## YOUR OBJECTIVE
In the passage on religion in Egypt below, turn the paragraph that begins "However, most Christians refuted these figures" into a short bulleted list that keeps its main facts.

Egypt hosts two major religious institutions. Al-Azhar Mosque, founded in 970 CE by the Fatimids as the first Islamic university in Egypt and the Coptic Orthodox Church of Alexandria established in the middle of the 1st century by Saint Mark.

In Egypt, Muslims and Christians share a common history, national identity, ethnicity, race, culture, and language.

In 2002, under the Mubarak government, Coptic Christmas (January 7) was recognized as an official holiday, though Christians complain of being minimally represented in law enforcement, state security and public office, and of being discriminated against in the workforce on the basis of their religion.

Demographics
In 2010, based on the contested 2006 Census data, estimated that 94.9% of Egyptians are Muslims, 5.1% are Christians, and less than 1% are Jewish, Buddhists, or other religions. The share of Christians in the Egyptian population has according to official statistics been declining with the highest share reported in the past century being in 1927, when the official census put the percentage of Egyptian Christians at 8.3%. In each of the seven subsequent censuses, the percentage shrank, ending at 5.7% in 1996.

However, most Christians refuted these figures, claiming they have been under-counted. Christians maintain that they represent up to 15% or even 25% of the Egyptian population. In 2017 state-owned newspaper Al Ahram claimed that the percentage of Christians ranged from 10 to 15%, similar to the range claimed by the Washington Institute for Near East Policy.

Recent self-identification surveys put the Christian percentage at around 10%, as found by Afrobarometer in 2016 (which estimated the country to be 10.3% Christian and 89.4% Muslim) and by Arab Barometer in 2019 (which estimated it to be 9.6% Christian and 90.3% Muslim).

## MATERIAL PROVIDED
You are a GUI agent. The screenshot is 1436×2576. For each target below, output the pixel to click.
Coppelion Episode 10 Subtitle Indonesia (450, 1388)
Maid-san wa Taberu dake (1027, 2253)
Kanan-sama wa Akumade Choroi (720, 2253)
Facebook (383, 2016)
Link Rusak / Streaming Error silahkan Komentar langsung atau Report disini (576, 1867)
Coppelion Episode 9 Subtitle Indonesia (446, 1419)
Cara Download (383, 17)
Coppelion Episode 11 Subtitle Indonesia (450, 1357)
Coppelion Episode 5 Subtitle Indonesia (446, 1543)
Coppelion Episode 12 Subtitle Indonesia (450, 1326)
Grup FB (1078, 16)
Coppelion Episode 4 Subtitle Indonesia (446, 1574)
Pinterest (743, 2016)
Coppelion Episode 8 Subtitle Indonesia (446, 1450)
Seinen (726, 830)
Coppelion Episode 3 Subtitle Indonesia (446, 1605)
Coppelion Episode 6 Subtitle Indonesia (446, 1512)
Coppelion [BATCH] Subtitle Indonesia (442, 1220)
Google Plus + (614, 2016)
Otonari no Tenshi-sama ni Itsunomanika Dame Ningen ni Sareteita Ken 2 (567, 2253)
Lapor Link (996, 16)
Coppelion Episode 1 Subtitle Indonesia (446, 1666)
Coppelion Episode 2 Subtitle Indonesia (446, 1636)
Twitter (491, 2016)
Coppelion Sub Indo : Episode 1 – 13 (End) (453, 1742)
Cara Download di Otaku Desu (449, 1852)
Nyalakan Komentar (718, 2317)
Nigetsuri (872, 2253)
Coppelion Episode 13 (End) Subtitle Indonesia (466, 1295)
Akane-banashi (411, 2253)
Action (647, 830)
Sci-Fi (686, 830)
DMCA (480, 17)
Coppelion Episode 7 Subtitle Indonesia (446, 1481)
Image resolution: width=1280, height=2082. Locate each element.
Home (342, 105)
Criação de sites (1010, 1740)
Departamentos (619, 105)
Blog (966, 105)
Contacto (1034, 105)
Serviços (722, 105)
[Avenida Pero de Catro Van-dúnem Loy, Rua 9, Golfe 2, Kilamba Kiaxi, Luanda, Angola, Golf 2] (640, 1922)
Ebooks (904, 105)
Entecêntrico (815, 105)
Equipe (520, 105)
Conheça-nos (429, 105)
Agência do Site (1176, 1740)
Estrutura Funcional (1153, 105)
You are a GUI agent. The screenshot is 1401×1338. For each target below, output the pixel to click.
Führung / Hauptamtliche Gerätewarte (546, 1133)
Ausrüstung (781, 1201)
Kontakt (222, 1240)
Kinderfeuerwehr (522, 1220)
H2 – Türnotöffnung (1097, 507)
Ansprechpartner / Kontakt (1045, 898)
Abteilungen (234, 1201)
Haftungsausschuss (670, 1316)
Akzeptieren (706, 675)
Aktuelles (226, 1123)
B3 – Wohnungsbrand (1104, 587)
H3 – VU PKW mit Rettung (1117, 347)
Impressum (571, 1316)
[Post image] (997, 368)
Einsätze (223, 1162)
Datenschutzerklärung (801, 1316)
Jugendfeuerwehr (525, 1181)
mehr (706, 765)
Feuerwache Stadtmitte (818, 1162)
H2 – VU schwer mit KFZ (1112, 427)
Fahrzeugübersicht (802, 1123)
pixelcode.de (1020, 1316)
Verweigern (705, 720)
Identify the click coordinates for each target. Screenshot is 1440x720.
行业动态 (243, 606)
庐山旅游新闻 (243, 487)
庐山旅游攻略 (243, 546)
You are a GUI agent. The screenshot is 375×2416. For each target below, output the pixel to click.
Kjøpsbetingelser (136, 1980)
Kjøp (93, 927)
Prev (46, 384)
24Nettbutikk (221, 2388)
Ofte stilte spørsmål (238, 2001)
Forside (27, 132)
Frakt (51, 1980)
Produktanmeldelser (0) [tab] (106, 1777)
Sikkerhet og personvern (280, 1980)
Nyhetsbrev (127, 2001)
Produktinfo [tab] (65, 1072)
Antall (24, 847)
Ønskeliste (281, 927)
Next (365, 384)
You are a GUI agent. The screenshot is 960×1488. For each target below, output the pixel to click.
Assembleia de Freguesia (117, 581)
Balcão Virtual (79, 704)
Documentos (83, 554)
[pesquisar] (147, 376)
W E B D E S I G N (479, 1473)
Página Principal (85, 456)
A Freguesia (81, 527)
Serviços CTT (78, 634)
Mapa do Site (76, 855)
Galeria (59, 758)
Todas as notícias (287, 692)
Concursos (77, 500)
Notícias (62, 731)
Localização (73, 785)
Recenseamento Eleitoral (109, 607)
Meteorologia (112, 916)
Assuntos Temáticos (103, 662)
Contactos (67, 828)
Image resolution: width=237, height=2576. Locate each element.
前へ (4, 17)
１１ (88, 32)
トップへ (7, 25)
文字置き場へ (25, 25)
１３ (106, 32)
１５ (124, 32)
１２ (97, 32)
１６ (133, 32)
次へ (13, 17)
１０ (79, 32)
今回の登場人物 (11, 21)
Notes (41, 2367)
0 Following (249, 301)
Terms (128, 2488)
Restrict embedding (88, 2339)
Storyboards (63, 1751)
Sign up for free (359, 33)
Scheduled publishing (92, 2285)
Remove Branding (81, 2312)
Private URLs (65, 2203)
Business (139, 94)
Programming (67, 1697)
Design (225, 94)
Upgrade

## WRITTEN ANSWER
- Most Christians rejected the official figures, saying Christians have been under-counted.
- Christians say they make up as much as 15% or even 25% of Egypt's population.
- In 2017 the state-owned newspaper Al Ahram put the Christian share at 10 to 15%, close to the range given by the Washington Institute for Near East Policy.